Starting July 1 Kenyans will have to dig deeper into their pockets to buy or refill their LPG cylinders with the introduction of Value Added Tax (VAT).
For the last five years, LPG (liquid petroleum gas) has been exclusive of VAT.
With the Finance Act 2020, a 16% VAT tax that had been introduced in 2016 but was removed will be reintroduced starting July.
KRA says told Bloomberg Tax that LPG will no longer be zero-rated as it has been since 2016.

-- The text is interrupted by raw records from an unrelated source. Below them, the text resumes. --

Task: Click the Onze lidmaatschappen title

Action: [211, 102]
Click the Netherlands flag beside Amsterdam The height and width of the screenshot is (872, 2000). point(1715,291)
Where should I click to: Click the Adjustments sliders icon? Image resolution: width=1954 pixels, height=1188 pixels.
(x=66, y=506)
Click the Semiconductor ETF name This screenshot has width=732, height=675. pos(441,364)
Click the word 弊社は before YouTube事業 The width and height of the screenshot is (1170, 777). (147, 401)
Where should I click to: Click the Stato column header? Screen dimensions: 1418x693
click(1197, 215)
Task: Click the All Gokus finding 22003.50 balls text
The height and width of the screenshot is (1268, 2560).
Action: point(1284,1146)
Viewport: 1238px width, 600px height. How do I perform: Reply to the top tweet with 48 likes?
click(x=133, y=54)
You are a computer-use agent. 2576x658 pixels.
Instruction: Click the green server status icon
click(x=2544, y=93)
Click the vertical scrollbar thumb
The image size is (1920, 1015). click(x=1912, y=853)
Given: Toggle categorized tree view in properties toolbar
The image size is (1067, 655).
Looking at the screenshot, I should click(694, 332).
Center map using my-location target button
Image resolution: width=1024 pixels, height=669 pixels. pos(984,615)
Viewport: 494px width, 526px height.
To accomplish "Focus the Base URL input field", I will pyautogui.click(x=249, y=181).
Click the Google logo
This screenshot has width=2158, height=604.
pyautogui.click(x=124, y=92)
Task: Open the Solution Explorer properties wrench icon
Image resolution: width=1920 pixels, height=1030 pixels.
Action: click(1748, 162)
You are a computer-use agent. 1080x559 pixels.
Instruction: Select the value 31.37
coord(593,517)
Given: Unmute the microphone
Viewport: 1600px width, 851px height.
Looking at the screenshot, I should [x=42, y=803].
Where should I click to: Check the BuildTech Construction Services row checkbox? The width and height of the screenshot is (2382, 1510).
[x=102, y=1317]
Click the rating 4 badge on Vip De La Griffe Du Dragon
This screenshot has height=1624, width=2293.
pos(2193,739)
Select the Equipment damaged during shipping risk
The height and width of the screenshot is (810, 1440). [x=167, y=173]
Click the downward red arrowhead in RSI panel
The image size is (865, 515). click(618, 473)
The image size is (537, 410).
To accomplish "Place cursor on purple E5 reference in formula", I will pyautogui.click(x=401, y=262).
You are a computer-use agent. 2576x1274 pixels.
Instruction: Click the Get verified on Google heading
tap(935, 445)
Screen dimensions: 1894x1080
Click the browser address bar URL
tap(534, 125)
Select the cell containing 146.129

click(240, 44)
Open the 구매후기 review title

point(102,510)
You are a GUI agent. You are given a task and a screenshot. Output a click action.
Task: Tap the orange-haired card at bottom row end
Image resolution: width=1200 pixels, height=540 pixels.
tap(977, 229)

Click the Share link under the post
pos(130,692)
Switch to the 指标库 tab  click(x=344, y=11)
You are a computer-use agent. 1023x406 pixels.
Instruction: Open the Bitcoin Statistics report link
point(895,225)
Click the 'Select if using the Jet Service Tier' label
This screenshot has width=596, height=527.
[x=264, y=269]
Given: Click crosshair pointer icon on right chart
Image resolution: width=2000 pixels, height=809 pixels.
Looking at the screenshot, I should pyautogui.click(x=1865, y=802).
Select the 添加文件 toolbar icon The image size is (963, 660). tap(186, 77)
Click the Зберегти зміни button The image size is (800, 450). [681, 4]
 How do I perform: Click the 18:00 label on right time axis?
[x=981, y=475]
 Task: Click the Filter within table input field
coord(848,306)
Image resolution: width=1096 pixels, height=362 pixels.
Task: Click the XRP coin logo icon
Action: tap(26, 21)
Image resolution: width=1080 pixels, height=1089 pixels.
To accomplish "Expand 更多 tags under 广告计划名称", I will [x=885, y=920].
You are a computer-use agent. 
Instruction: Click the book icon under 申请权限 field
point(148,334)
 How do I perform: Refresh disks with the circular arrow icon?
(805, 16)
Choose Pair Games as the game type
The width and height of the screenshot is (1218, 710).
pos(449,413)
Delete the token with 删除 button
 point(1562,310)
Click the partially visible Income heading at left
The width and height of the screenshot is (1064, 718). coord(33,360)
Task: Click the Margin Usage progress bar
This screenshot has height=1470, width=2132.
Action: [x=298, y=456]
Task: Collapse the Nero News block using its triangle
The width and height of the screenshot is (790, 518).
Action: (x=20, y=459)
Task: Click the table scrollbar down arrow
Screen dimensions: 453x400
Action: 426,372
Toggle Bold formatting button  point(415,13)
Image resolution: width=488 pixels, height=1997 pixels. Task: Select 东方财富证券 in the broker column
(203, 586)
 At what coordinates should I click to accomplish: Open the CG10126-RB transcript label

“This means the supply of Liquified Petroleum Gas will be subjected to VAT at the standard rate of 16 per cent from July 1, 2021,” KRA told the Standard in a separate interview.
KRA noted that it is yet to give a figure on how much tax to lev on cooking gas.
“We cannot at the moment, provide a reliable estimate on the revenue expected to be raised from the imposition of VAT on LPG,” the taxman’s rep told the outlet.
Depending on the LPG company, the price will increase by Ksh168 for a 6-kg gas cylinder and about Ksh360 for a 13-kg gas cylinder. A 22-kg cylinder will have a Ksh626 increase
This will push the cost of refilling a 6-kg Kgas cylinder to between Ksh1,000 and Ksh1,050 while the brand’s 13-kg cylinder will retail at Ksh2,400 A 22-kg cylinder will retail at Ksh3,900.
A 50-kg cylinder will have a tax imposition of Ksh1,384 which will push its cost to between Ksh9,900 – Ksh10,000.
Hashi Gas brand will retail at Ksh 798 for a 6-kg cylinder and Ksh2,800 for a 13-kg cylinder. Hashi 13-kg cylinder will cost Ksh5,342.
The implementation of the tax was delayed after the Covid-19 pandemic struck in 2020. It was delayed for one year.
MPs had opposed the implementation of VAT on LPG citing constraints on Kenyans who are still reeling from the aftershocks of the Covid-19 pandemic one year later.
They argued that the imposition of the LPG VAT is likely to push thousands of households into using Kerosene and charcoal.